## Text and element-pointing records
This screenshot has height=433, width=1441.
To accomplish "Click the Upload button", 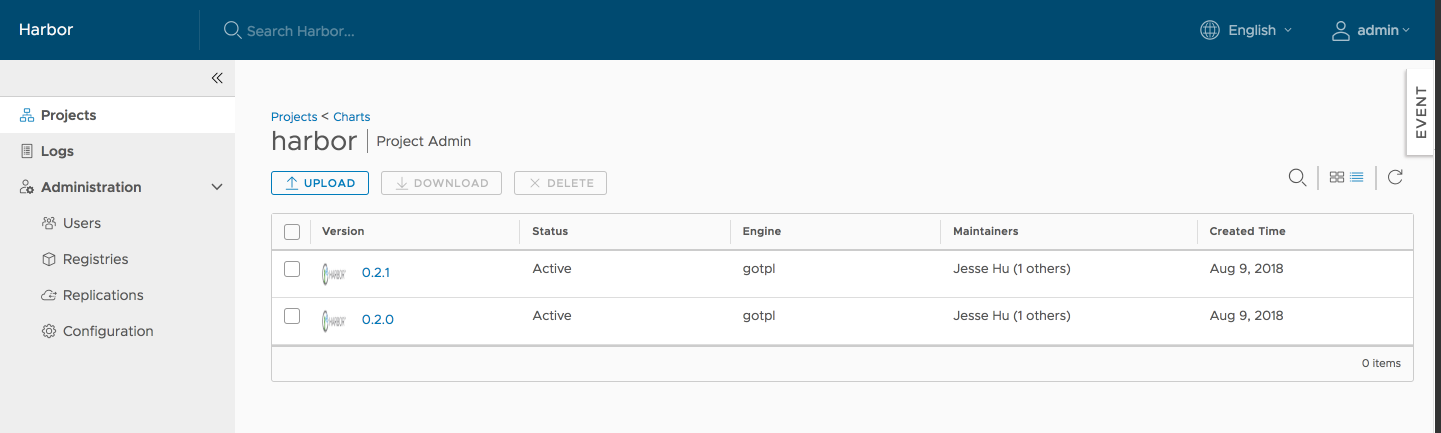I will tap(320, 183).
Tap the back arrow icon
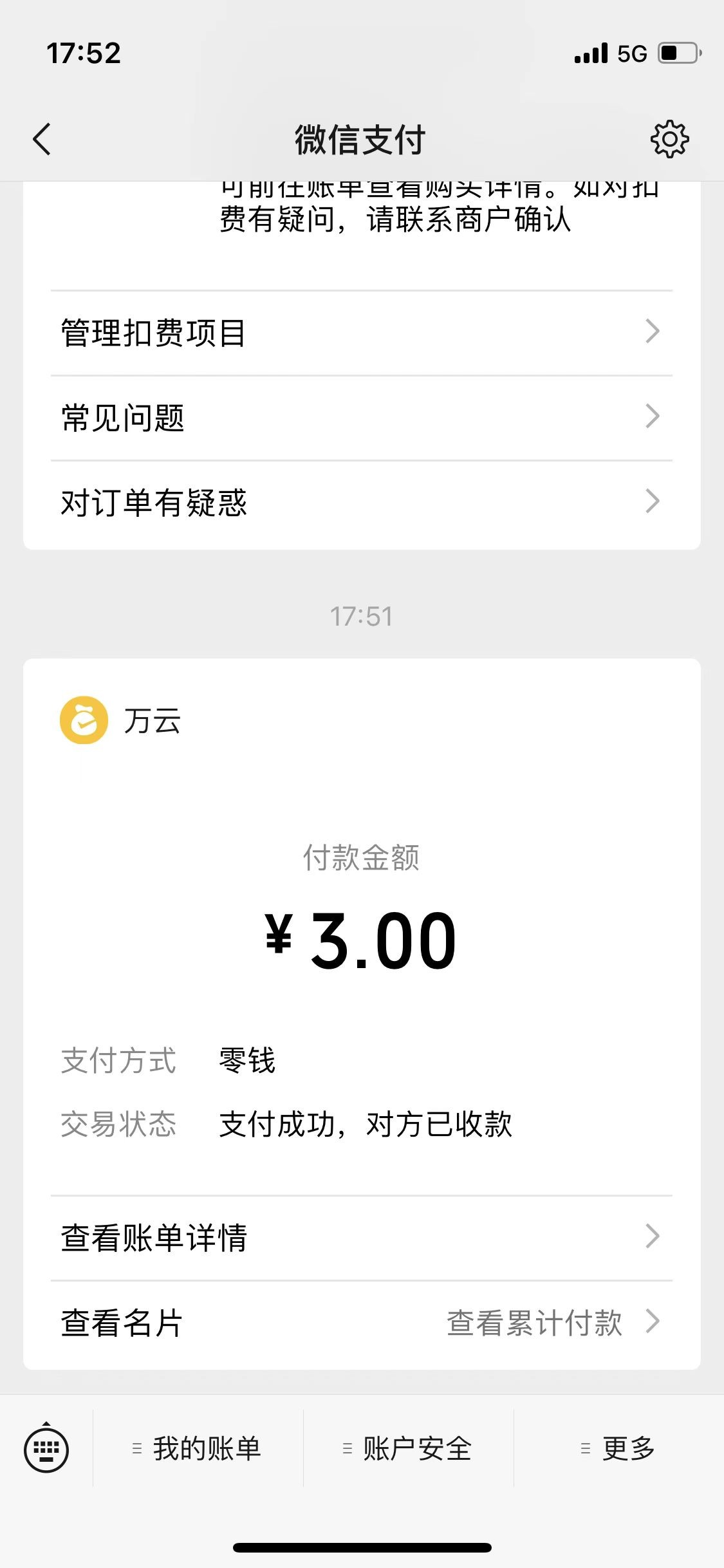This screenshot has height=1568, width=724. (x=42, y=139)
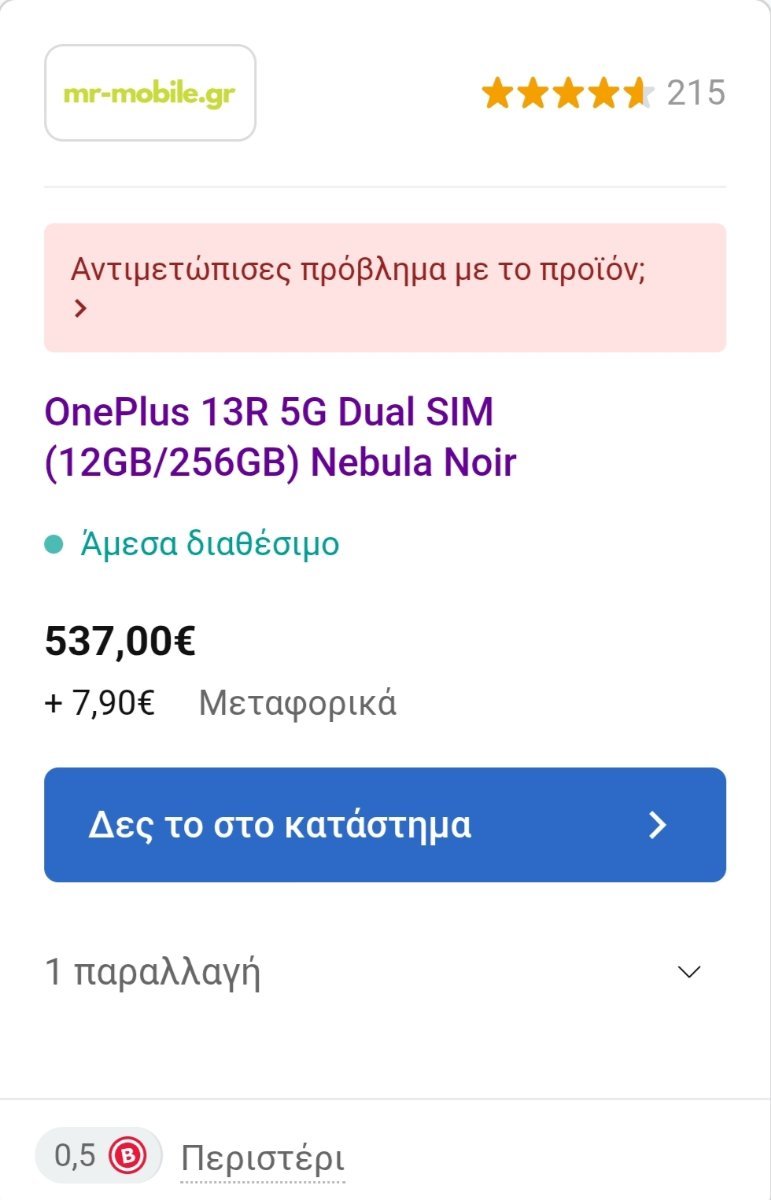Click the 'Δες το στο κατάστημα' button
771x1200 pixels.
tap(385, 825)
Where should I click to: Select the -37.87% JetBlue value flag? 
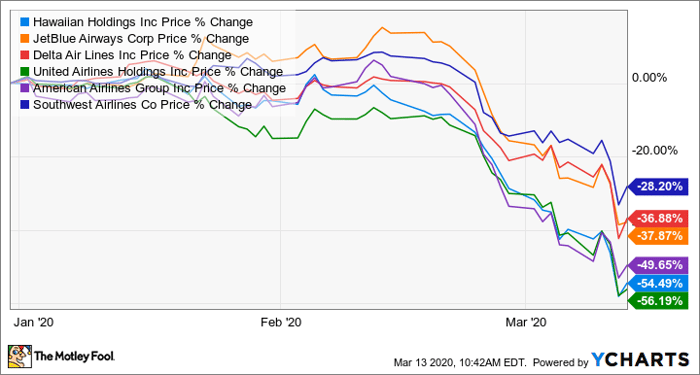tap(658, 235)
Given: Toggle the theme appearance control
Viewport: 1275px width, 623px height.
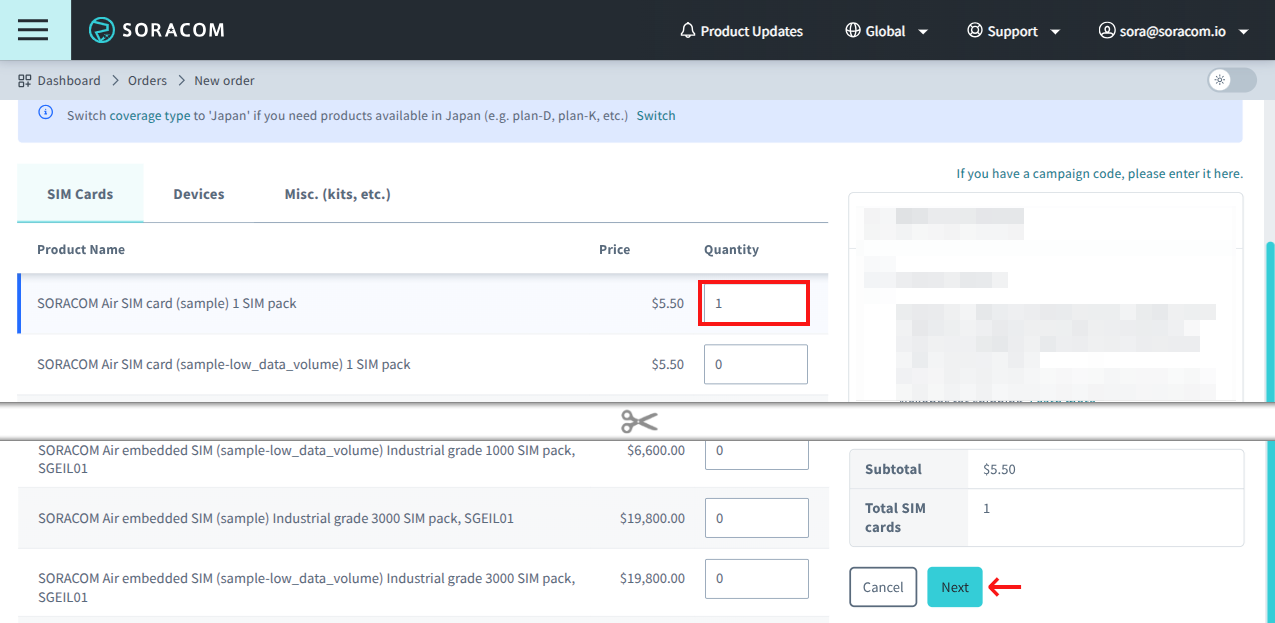Looking at the screenshot, I should (1230, 79).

## EXERCISE DESCRIPTION
Arrange the lines of the material from the line containing "Where should I" through the end of the material as a JSON list of strings, one string per line and no blank lines. Leave out the pictures.

## ANSWER TO THE TASK
[
  "Where should I click to: Select the -37.87% JetBlue value flag? ",
  "tap(658, 235)",
  "Given: Toggle the theme appearance control",
  "Viewport: 1275px width, 623px height.",
  "Looking at the screenshot, I should (1230, 79)."
]